Database Guidelines

After reading and agreeing to our database guidelines, you will be directed to a form enabling you to request a consultation.

Guidelines to Follow

  • Excel is preferred.
  • Codebooks should be provided with the data sets.
  • All data should be entered into a single sheet, with codebook on a separate sheet.
  • Any other information (such as graphs or initial calculations) should be removed from data sheet.
  • Each row should correspond to a single unit (i.e., patient, participant, etc.) on which you have made observations.
  • Each unit should have a unique identifier that corresponds to the individual patient, participant, etc. (e.g., subject ID).
  • Do NOT include patient names, if possible.
  • Each column should correspond to a single measured variable/field.
  • Formatting should be consistent within each variable/column; do not mix text and numerical data.
  • Only one variable per column (e.g., blood pressure would be split into two columns/variables: diastolic and systolic).
  • Do not include units in the cell information; rather, include unit measurement in the variable name or in the codebook that should accompany your data.
  • Coded numeric data is preferred over text (e.g., “1= married”, “2=divorced”, 3=single”, etc.).
  • For Yes/No variables, code No=0 and Yes=1, if possible.
  • Both the database and the variables should have meaningful names (e.g., “projectname_date.xlsx” rather than “mydata.xlsx”; and “Gender” rather than “var1”).
  • Only use the FIRST row/header of the database for variable names.
  • Variable names should be as short as possible and restricted to one cell (i.e., do not merge across cells). Additionally, underscores are preferred to blank spaces between words.
  • Try to avoid using punctuation (e.g., apostrophes, inverted commas, accents, etc.) in the variable names.
  • Missing data should be represented using a blank cell.
  • Dates should be entered consistently.

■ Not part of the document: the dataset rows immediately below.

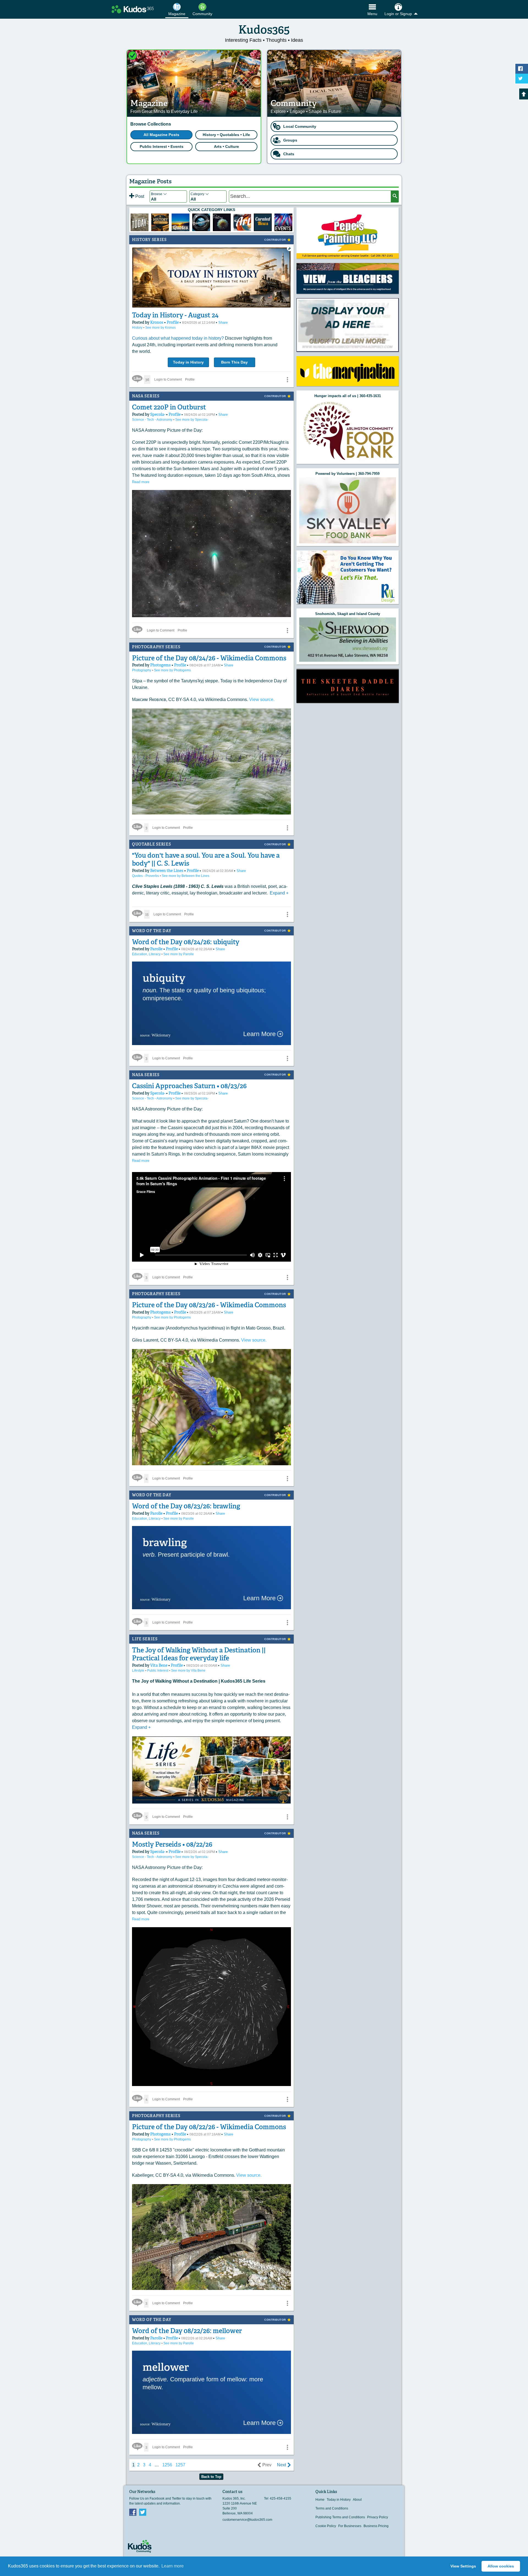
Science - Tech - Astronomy (152, 420)
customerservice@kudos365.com (247, 2520)
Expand (279, 893)
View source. (261, 699)
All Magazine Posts (161, 134)
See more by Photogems (172, 670)
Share (223, 322)
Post (139, 196)
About (357, 2500)
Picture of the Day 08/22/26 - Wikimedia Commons (209, 2127)
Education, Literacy (146, 954)
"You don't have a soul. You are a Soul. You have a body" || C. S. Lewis (206, 859)
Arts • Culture (226, 146)
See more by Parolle (178, 954)
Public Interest (158, 1670)
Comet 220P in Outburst (169, 407)
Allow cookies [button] (501, 2566)
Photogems (161, 665)
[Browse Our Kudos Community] (132, 9)
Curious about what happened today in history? (178, 338)
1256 (167, 2465)
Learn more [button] (172, 2566)
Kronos (157, 322)
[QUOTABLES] (180, 222)
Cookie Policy (325, 2526)
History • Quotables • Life (226, 134)
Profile (173, 322)
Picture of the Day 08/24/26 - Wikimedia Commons (209, 658)
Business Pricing (376, 2526)
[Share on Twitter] (521, 79)
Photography (142, 670)
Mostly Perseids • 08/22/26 (172, 1844)
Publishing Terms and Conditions (340, 2517)
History (137, 327)
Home (319, 2500)
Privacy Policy (377, 2517)
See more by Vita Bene (188, 1670)
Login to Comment (168, 379)
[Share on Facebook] (521, 69)
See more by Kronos (160, 327)
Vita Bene (159, 1665)
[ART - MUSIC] (222, 222)
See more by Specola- (191, 420)
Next (281, 2465)
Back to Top (211, 2477)
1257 (180, 2465)
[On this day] (139, 222)
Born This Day (234, 362)
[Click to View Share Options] (287, 379)
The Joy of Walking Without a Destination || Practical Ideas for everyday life (199, 1654)
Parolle (156, 948)
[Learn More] (160, 222)
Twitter (142, 2512)
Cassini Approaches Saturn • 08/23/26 (189, 1086)
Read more (140, 482)
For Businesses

They may be entered as DD-MM-YYYY, or as YYYY-MM-DD, or even as (e.g.) 25 January 2011, provided that ALL dates are entered in the same format.

Codebook Guidelines

Codebooks should contain the following information:

  • Variable names and short description.
  • Codes: labeled categories for variables which require them and the corresponding values (e.g. for a Likert scale: “0-Strongly Disagree”, “1-Disagree”, “2-Neutral”, “3-Agree”, “4-Strongly Agree”; “1-Male”, 2-Female”.).
  • Units/Range.
  • Any and all calculations used to derive “created” variables.